OVERLAND PARK, Kan.--(BUSINESS WIRE)--Black & Veatch has further expanded its contribution to global decarbonization, and the export of U.S. renewable energy expertise, through the appointment of Sean Tilley to the Renewable Energy and Energy Efficiency Advisory Committee (REEEAC).

Tilley is the company’s Global Technology Portfolio Manager for Renewable Energy within Black & Veatch’s Power Business. REEEAC is the U.S. Department of Commerce committee advising Secretary of Commerce Gina M. Raimondon on the development and administration of programs and policies to expand the export competitiveness of U.S. renewable energy and energy efficiency products and services.

“Decarbonization is highly skilled and technology led; a move away from the commoditization of power engineering seen in recent years. This makes it an arena in which the U.S. can have a strong presence,” said Mario Azar, president of Black & Veatch’s global power business. “As a global provider of decarbonization solutions; with expertise in established technologies including wind and solar – as well as nascent decarbonization pathways like energy storage, hydrogen and ammonia – we feel ideally placed to support REEEAC’s goal of extending U.S. renewable energy skills and technology to markets around the world.”

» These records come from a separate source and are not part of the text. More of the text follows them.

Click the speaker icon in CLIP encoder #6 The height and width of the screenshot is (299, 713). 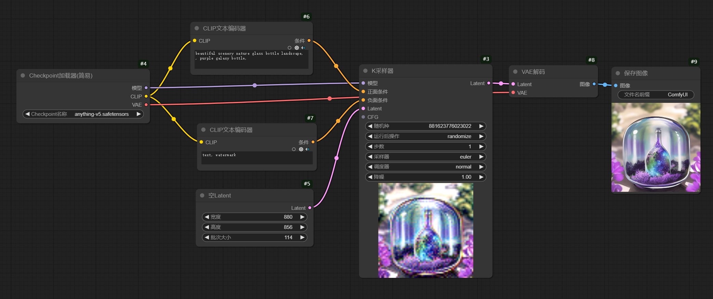coord(303,48)
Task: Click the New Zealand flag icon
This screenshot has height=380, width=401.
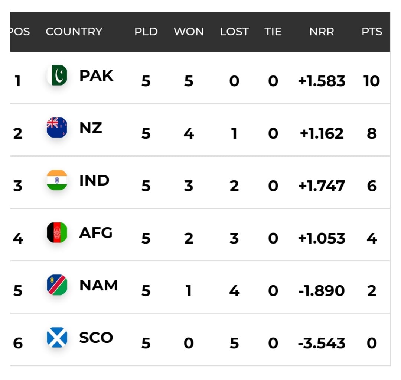Action: [57, 128]
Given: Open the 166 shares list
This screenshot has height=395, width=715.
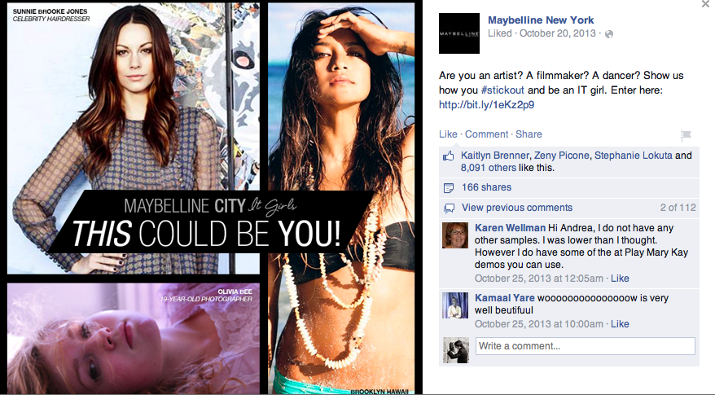Looking at the screenshot, I should (486, 187).
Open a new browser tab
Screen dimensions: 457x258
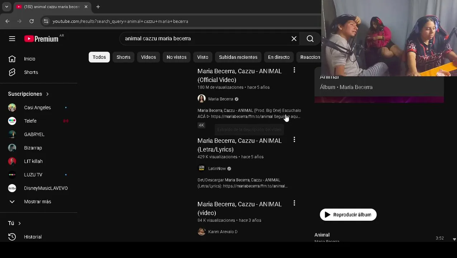[98, 6]
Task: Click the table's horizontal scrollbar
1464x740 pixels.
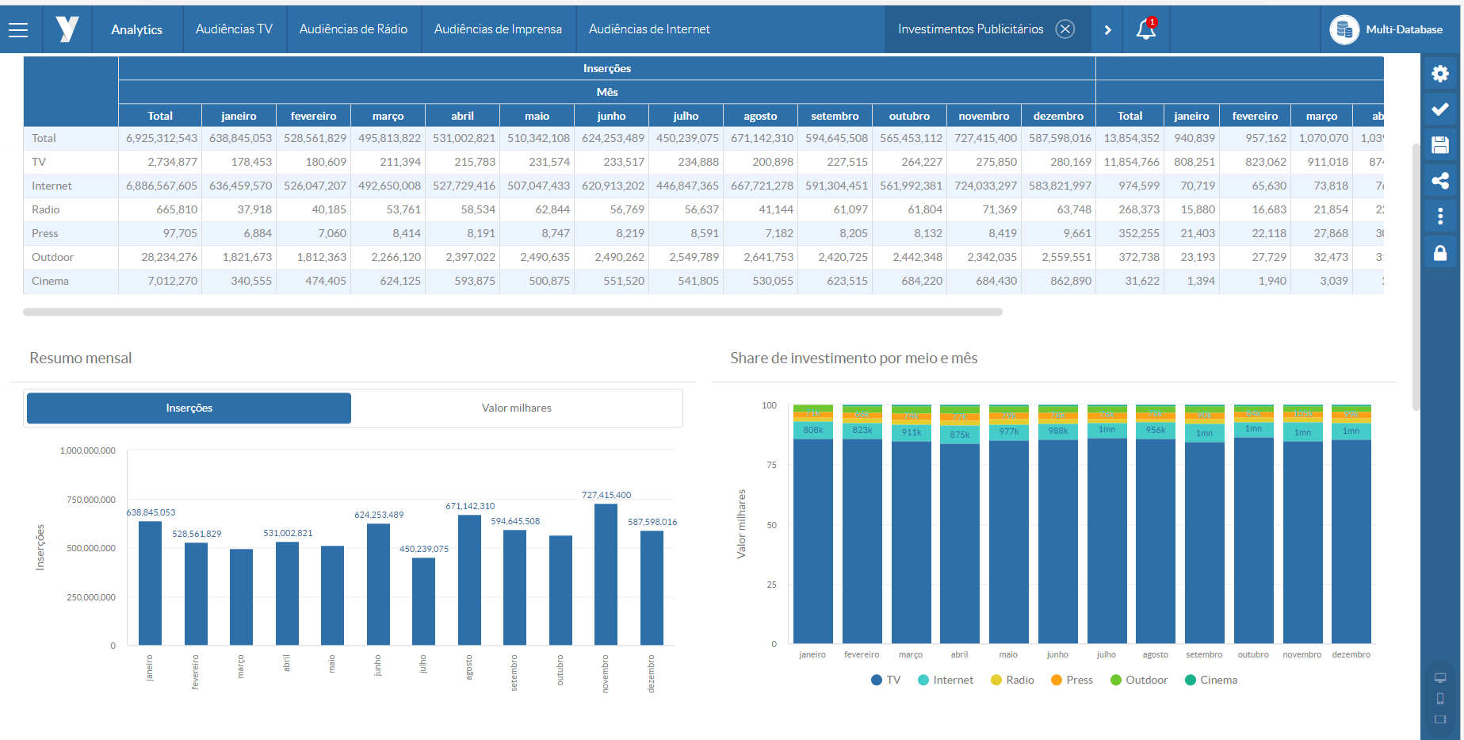Action: pyautogui.click(x=512, y=312)
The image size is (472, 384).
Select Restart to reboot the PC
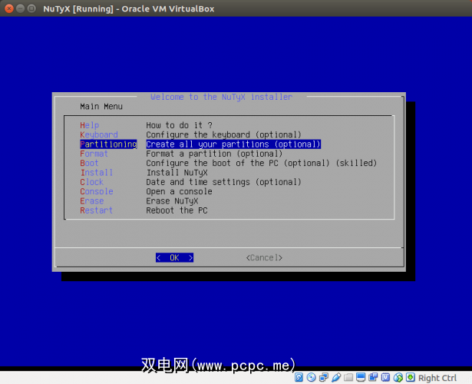point(96,210)
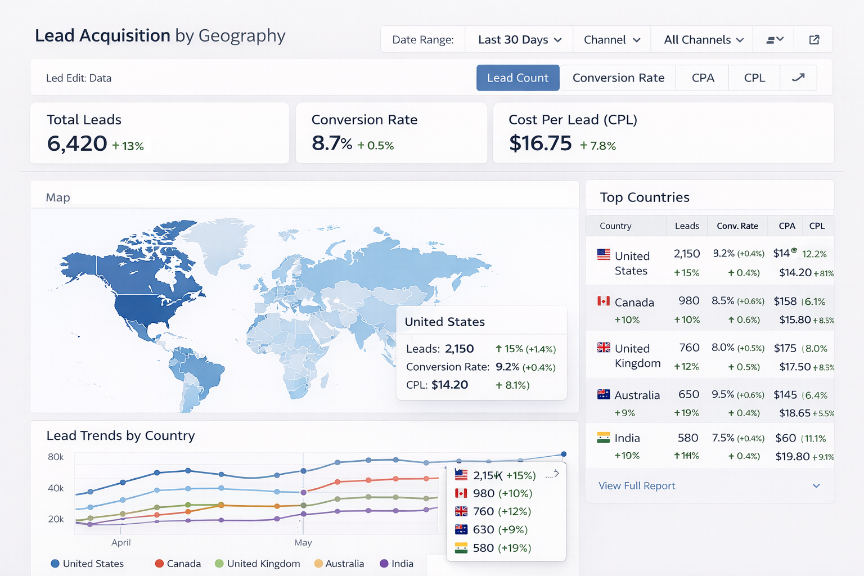Click United States in the Top Countries table
This screenshot has width=864, height=576.
pyautogui.click(x=632, y=262)
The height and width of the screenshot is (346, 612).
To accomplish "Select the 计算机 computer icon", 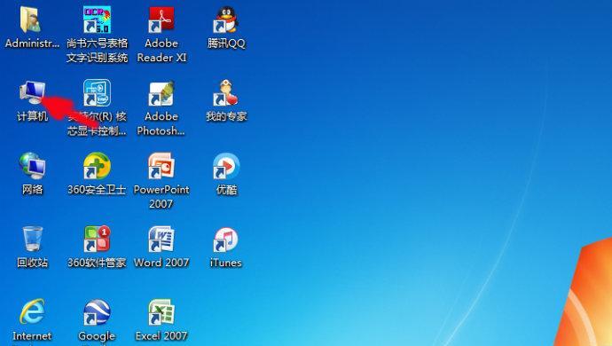I will [x=33, y=92].
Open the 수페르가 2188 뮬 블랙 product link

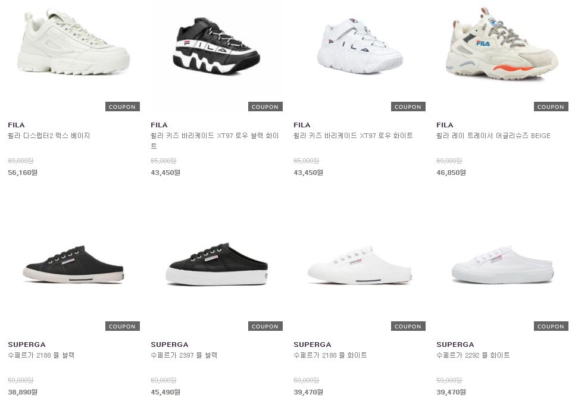click(41, 355)
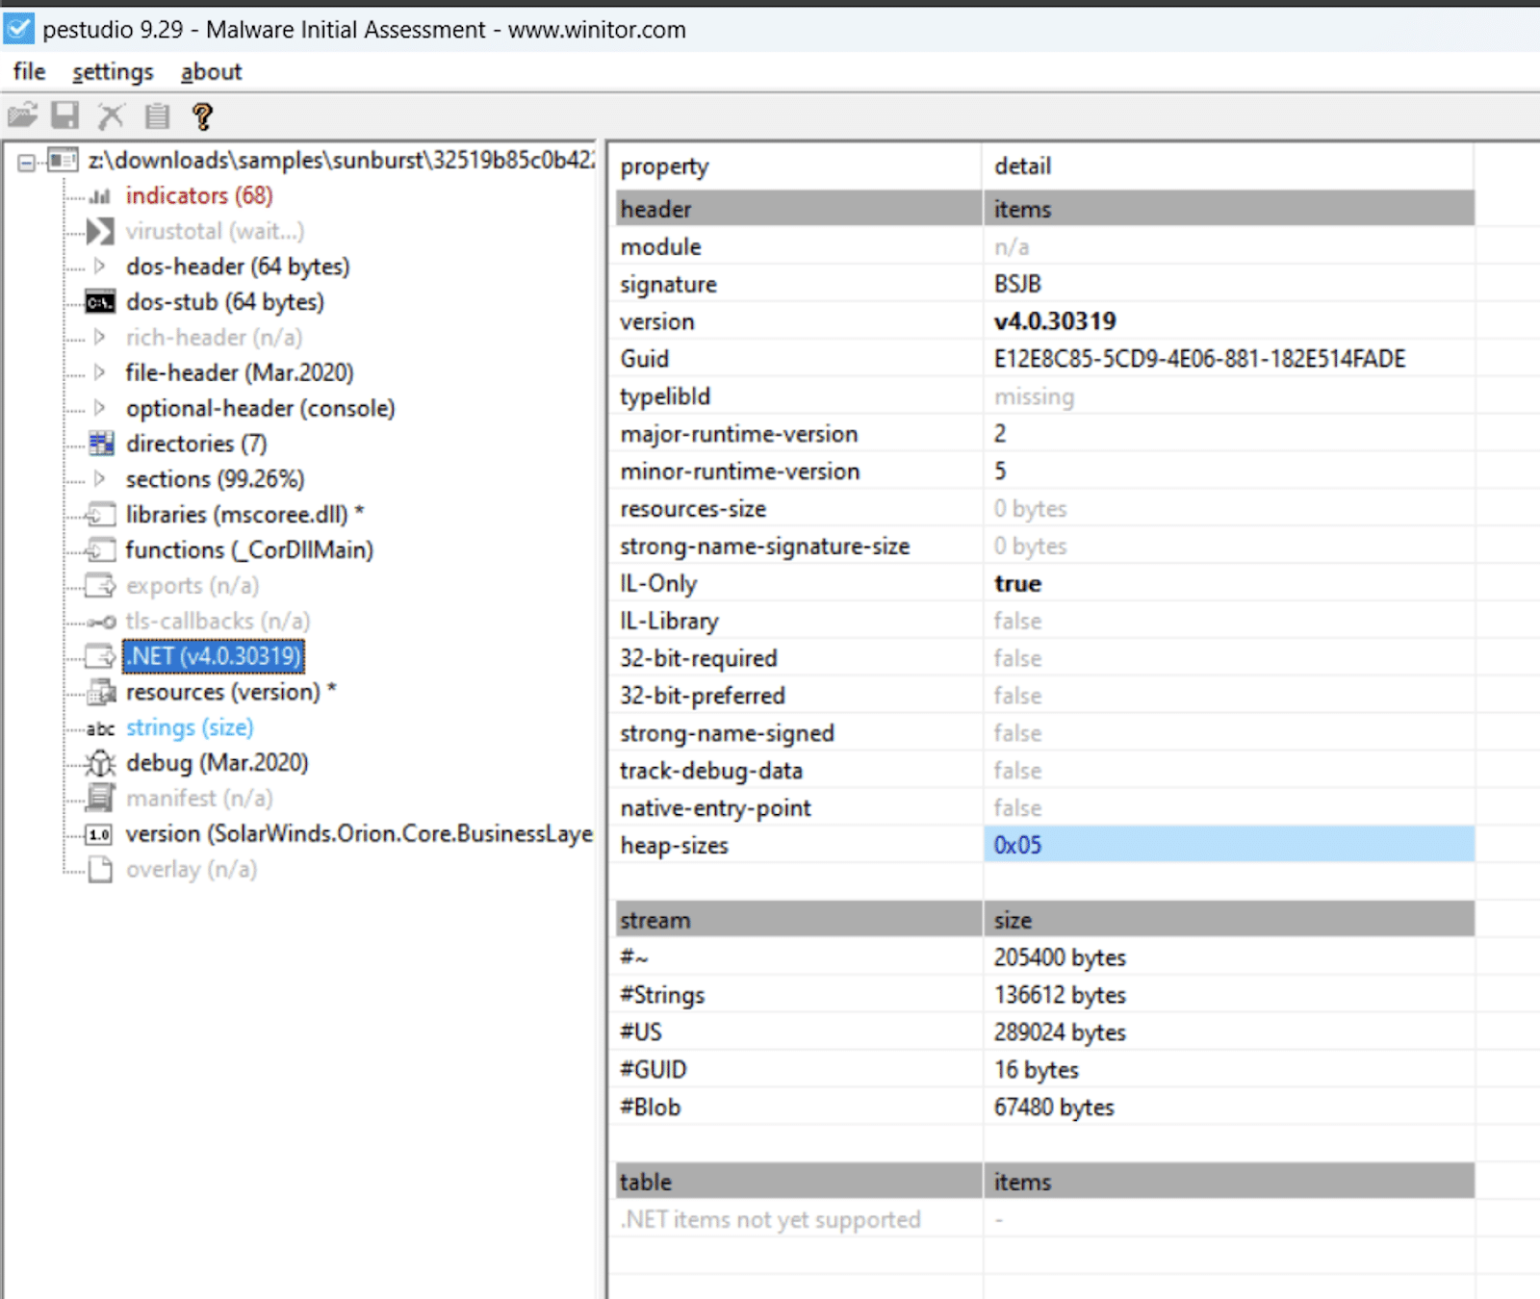The height and width of the screenshot is (1299, 1540).
Task: Open the file menu
Action: (x=29, y=72)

The committee’s advice and recommendations function at the strategic level, encompassing areas including:

  • Trade policy development impacting the competitiveness of U.S. renewable energy and energy efficiency exports
  • U.S. Government policies and programs that directly impact the competitiveness of renewable energy and energy efficiency exports
  • Priority export markets for the renewable energy and energy efficiency industries

In January 2021 Black & Veatch joined the Hydrogen Council – a global initiative of leading energy, transport and industry organizations with a vision for hydrogen’s ability to foster the energy transition; in April this year the company joined the Low-Carbon Resources Initiative.

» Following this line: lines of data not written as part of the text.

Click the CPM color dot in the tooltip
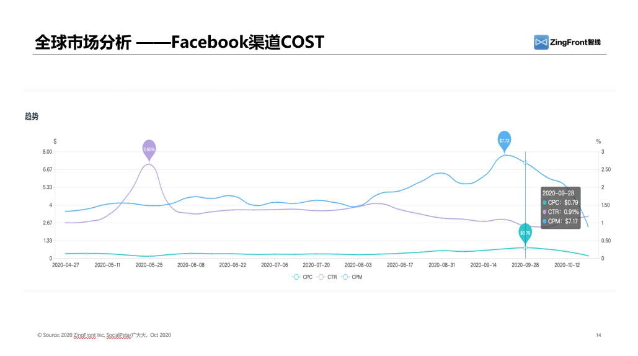Screen dimensions: 638x356 pyautogui.click(x=544, y=221)
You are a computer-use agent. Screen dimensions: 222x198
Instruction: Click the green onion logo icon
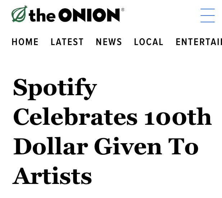[x=19, y=14]
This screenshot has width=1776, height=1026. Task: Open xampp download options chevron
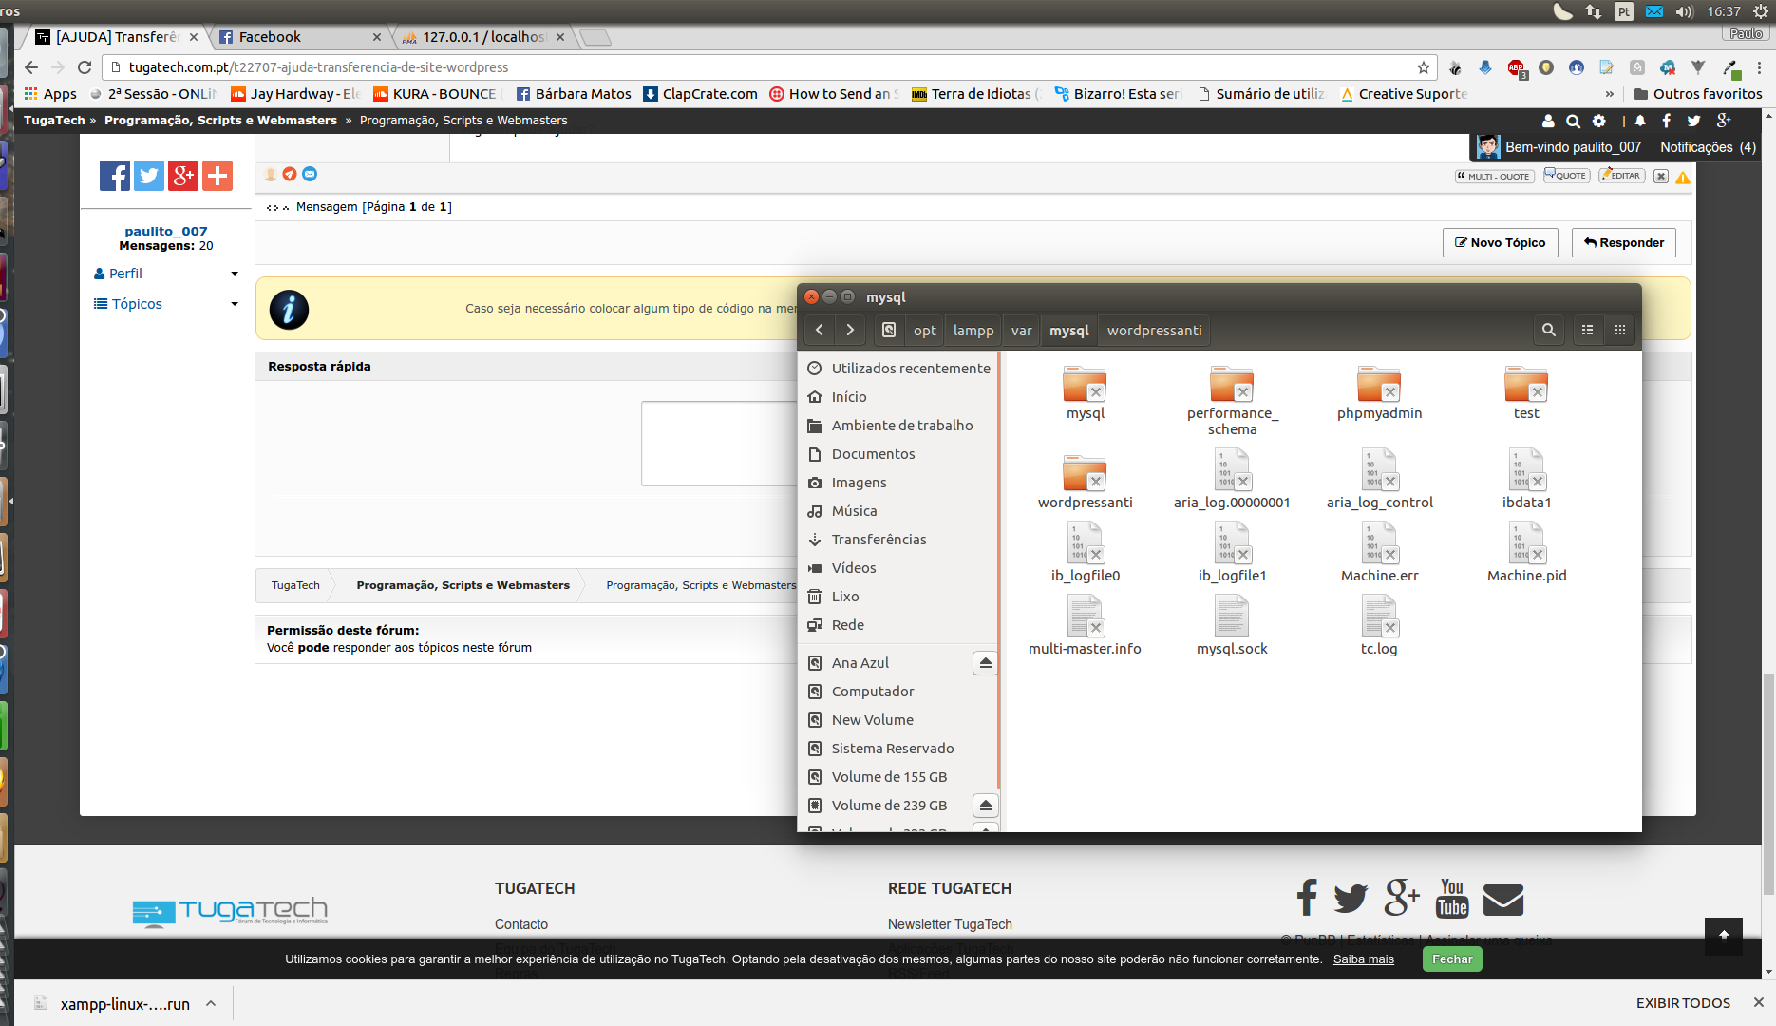(x=211, y=1003)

“Technology is at the leading edge of the energy transition towards net-zero. We are joining an increasingly wide network of groups and organizations, such as REEEAC, to apply our global experience as we share the goal of proliferating technologies which enable this,” added Tilley.

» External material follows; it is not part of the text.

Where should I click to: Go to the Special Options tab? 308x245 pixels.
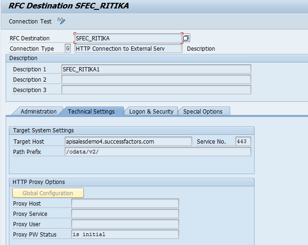(203, 112)
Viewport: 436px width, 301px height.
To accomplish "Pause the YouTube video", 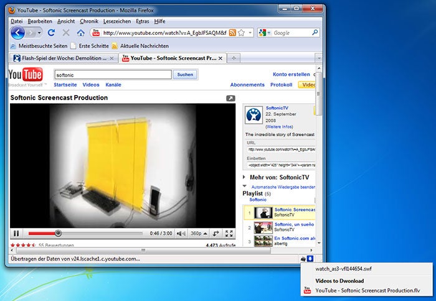I will coord(16,234).

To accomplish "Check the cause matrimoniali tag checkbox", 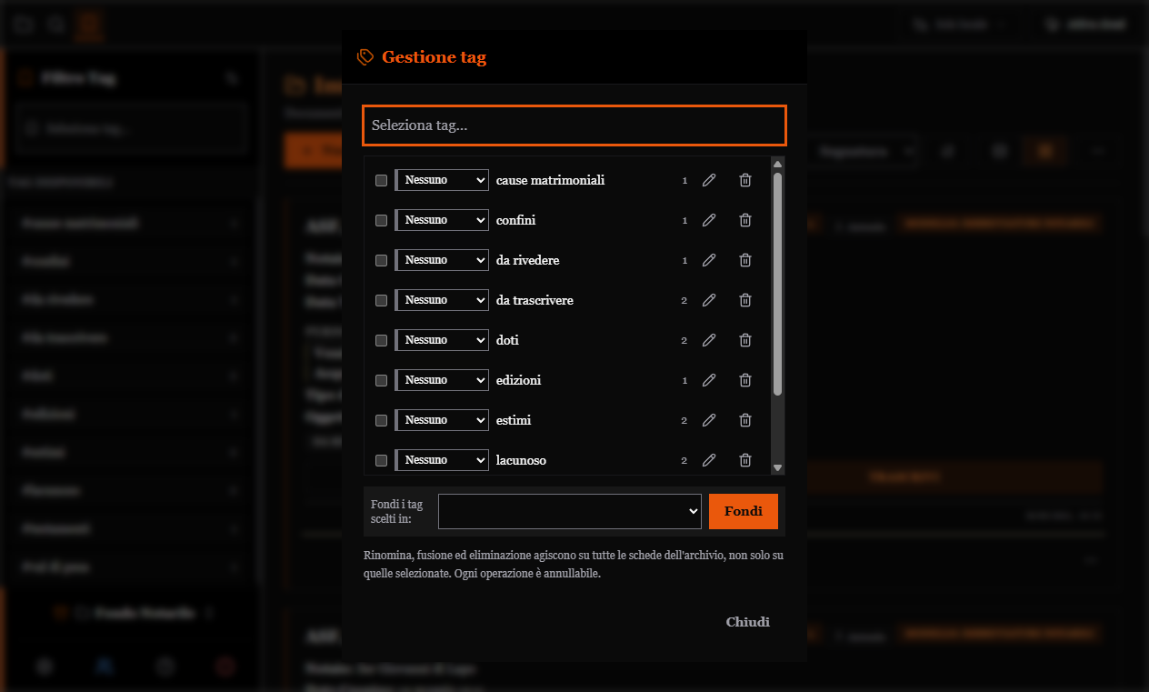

Black & Veatch brings insights and experience to REEAC from projects including:

About Black & Veatch

Black & Veatch is an employee-owned global engineering, procurement, consulting and construction company with a more than 100-year track record of innovation in sustainable infrastructure. Since 1915, we have helped our clients improve the lives of people around the world by addressing the resilience and reliability of our most important infrastructure assets. Our revenues in 2020 exceeded US$3.0 billion. Follow us on www.bv.com and on social media.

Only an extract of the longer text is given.